ランニングシューズも来るところまで来て、アディダスが発表した新モデル「Energy BOOST」では「技術はどこまで許されるのか?」が議論を呼びそうな気配ですよ。
ランニングシューズは「クッション最小限にしてフォームをきれいにする」という考えの人もいれば、競技に勝つこと優先の人もいますが、Energy BOOSTはずばり後者。良過ぎるぐらい良くできているんです。
Energy Runningでアディダスは2つの新技術を装備しました。ひとつ目は「Spring Blade」というもの(脚を蹴り上げて伸ばすとバネが元に戻る。ガゼルの走りをベースに開発)。ふたつ目は「Boost」という素材で、これは1年前から業界のスタンダートとなっているEVAミッドソールに代わるものです。
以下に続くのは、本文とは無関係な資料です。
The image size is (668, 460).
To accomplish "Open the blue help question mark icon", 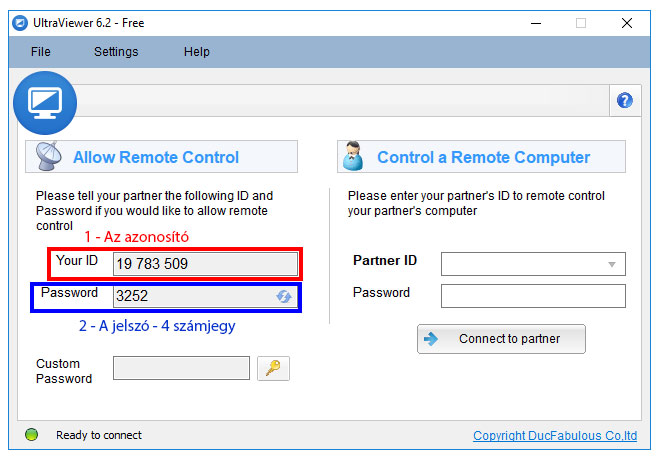I will tap(625, 100).
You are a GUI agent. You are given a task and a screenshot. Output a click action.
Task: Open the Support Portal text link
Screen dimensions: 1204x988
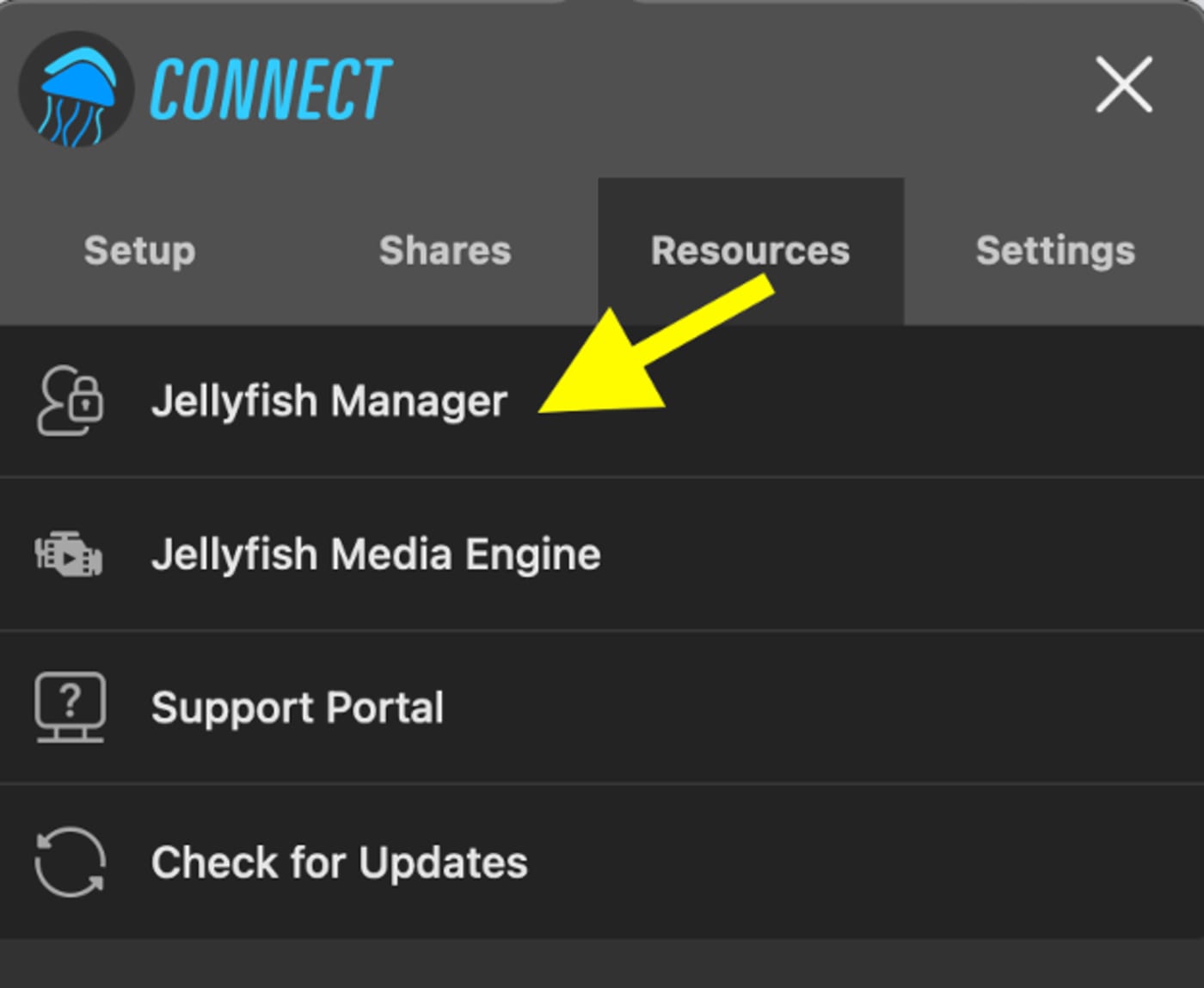pyautogui.click(x=298, y=709)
EVAは今市場に出回るランニングシューズの「90~95%に入ってる」(アディダス)んですけど、Boostは「反発力(energy return)が強くて快適」。反発力と快適性という相容れない2つの要素を融合させた初のシューズであり、大きなブレークスルーだ、とアディダスは話しています。
要するにびょんびょんよく飛ぶシューズ、兎みたいに楽勝で走れるシューズってことですね。
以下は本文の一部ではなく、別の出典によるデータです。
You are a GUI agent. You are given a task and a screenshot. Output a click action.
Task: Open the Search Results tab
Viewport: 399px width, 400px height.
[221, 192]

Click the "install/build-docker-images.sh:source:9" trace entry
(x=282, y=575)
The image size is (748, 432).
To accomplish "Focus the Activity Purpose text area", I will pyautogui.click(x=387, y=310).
NYの新作発表イベントではパチンコ球みたいな玉をコンクリート、EVA、Boostに落としてデモしてる映像を流したのですが(以下の動画の0:23)...
...ご覧のようにEVAとの差は歴然。すごいですね...。
しかもBoostの威力は最高で500km走りこんでも一分の衰えもないので、他より耐久性もいいんだそうですよ。まあ、PCのバッテリーもちじゃないけどシューズも宣伝の距離未満で衰えてしまってるのが多い中、こればかりは走りこんでみるまでなんとも言えないけど...500kmは結構いいな~。
大会規則に違反しないのか?
となると心配なのは「合法なの!?」ってことでして、発表会でもその点について早速質問が出てました。「反発力」というとオスカー・ピストリウス(殺人容疑で捕まってしまうなんて...;;)のランニングブレードを想像してしまうし、数年前に世界記録続出で五輪着用を巡って大激論になったSpeedoのLZRとか、NBA初の使用禁止シューズとなったConcept 1に連想がいきますよね。
年々シューズも軽量化が進んで、走るフォームを整えるデザインに変わってきているわけですが、そういうのと違ってこれはバネ入れるってことなので...微妙。
え? 「テニスだって高弾性グラファイトのラケットあるし、ゴルフだって宇宙ロケット素材のドライバーで飛びまくりだし、あれとどこが違うのよ」って? う~ん、それもそっか...。
あと、「本当にアディダスの言う通りスゴイの?」という部分も大きな「if」でございますわね。
スポーツ用品はPRカッコいいけど実態伴わないものも数多ありますもんね。あの2008年から2010年に売れまくって170%売上増のコンプレッション機能搭載アンダーギアも本当に効くのかって声もありますし(うちの家族は愛用してますが...)。
確かにEnergy Boost Running履いた途端「なにこれ軽くてシックリくる! 弾む! どこまでも走れる!」って思うかもしれないけど、それはどんなシューズ買っても思うことだろうし。普通そうそう何足も買わないんで判別難しいよね。スプリング系は膝にくるので、長く履いてどうかも気になるところ(あの膝傷めてるデリック・ローズもアディダス)。
まあ、なんだかんだ言いつつ趣味で走ってる分には競技規則関係ないし、ちょっと楽しみではありますね、びょんびょんシューズ。